• Work to be completed
According to the passage on neglected tropical diseases, what was the cost of a praziquantel pill in 2008?

• Provided passage
————

Other diseases are much further from eradication. Schistosomiasis is a waterborne parasitic disease that affects the poorest of the poor, who catch the worms from skin contact with infected water. It is far from the only disease to devastate poor populations with poor access to safe water or clean latrines or basic health education for behavioral change, yet it is the most prevalent. The “silent scourge of development” infects 200 million people worldwide, killing an estimated 282,000 people each year. Co-infection increases HIV transmission three to four fold. The quality adjusted life years lost to the disease are estimated to be higher than malaria. It is treatable with praziquantel, a single drug in a single dose, whose cost has fallen from $1 a pill in 1988 to 7 cents a pill in 2008. But only 8.3% of the world’s infected population has been treated in the last few years.
The world needs integrated programs of neglected disease control, overseen by national health ministries that distribute anti-worm medications free to the population. Each locality may create a specific de-worming schedule, similar to an immunization schedule, based on the endemic diseases, seasonal variations in transmission, and school calendars. Children would be protected from developing the stigmatizing, debilitating effects of the tropical diseases to which they are exposed.
Drug companies are donating drugs for worldwide distribution. “These are not poor quality drugs for poor people,” said Lorenzo Savioli, head of the WHO NTD group, “but good drugs for good people.” Merck donates ivermectin for onchocerciasis (river blindness) control. Pfizer donates azithromycin for trachoma. GlaxoSmithKline donates albendazole for soil-transmitted worm infections. Merck-Serono in Germany will donate 200 million tablets of praziquantel to treat schistosomiasis, and Easai, a Japanese drug company, will start manufacturing the drug DEC to treat lymphatic filariasis, preventing the gross swelling of the testicles or the limbs that result from blockage of the lymphatic drainage system. In total, these interventions cost about a billion dollars, to save and improve a billion lives.
Though there is the danger that the worms will develop resistance to the single drugs available to treat them, in the same way that viruses and bacteria have developed anti-viral and antibiotic resistance, the worms’ life cycles are much longer, so we hopefully have years before resistance develops over many generations. Still, warns Princeton vaccine expert Dr. Adel Mahmoud, “We have neglected the science of the neglected tropical diseases.” The development of new drugs, diagnostic tests, and potential vaccines remains important.

————

Excerpts from a dataset:
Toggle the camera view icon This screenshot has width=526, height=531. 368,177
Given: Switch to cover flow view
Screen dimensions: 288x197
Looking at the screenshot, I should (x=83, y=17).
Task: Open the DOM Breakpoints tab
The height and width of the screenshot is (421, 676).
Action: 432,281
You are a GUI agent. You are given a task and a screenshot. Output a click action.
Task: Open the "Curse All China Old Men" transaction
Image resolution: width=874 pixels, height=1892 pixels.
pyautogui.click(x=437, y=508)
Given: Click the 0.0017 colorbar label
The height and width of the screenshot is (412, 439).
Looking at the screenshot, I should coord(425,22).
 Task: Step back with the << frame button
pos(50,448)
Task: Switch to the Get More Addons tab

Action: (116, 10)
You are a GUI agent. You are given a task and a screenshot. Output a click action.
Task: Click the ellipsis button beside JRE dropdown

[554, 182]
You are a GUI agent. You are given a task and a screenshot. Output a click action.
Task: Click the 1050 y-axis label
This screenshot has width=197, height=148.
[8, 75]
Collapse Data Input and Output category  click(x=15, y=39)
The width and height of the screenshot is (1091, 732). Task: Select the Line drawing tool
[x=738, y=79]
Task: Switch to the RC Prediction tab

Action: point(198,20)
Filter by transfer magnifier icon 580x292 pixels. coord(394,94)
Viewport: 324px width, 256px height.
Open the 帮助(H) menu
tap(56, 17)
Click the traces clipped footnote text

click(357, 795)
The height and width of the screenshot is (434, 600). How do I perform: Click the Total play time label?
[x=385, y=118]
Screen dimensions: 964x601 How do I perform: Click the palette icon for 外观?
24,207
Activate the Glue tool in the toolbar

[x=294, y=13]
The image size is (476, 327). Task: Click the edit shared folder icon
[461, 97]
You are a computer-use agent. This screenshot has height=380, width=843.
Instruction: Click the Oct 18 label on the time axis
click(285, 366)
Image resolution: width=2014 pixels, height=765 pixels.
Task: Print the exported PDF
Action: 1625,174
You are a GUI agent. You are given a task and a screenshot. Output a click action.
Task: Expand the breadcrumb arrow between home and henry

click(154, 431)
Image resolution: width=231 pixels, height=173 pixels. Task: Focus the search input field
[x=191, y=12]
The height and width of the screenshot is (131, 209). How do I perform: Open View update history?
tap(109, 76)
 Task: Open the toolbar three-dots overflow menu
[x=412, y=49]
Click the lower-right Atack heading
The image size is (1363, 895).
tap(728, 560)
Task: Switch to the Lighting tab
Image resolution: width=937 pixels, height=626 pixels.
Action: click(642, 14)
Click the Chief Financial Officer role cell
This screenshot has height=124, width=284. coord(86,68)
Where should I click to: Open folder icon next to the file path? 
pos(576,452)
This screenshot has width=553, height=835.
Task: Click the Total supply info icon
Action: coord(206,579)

————

• Exercise response
7 cents a pill.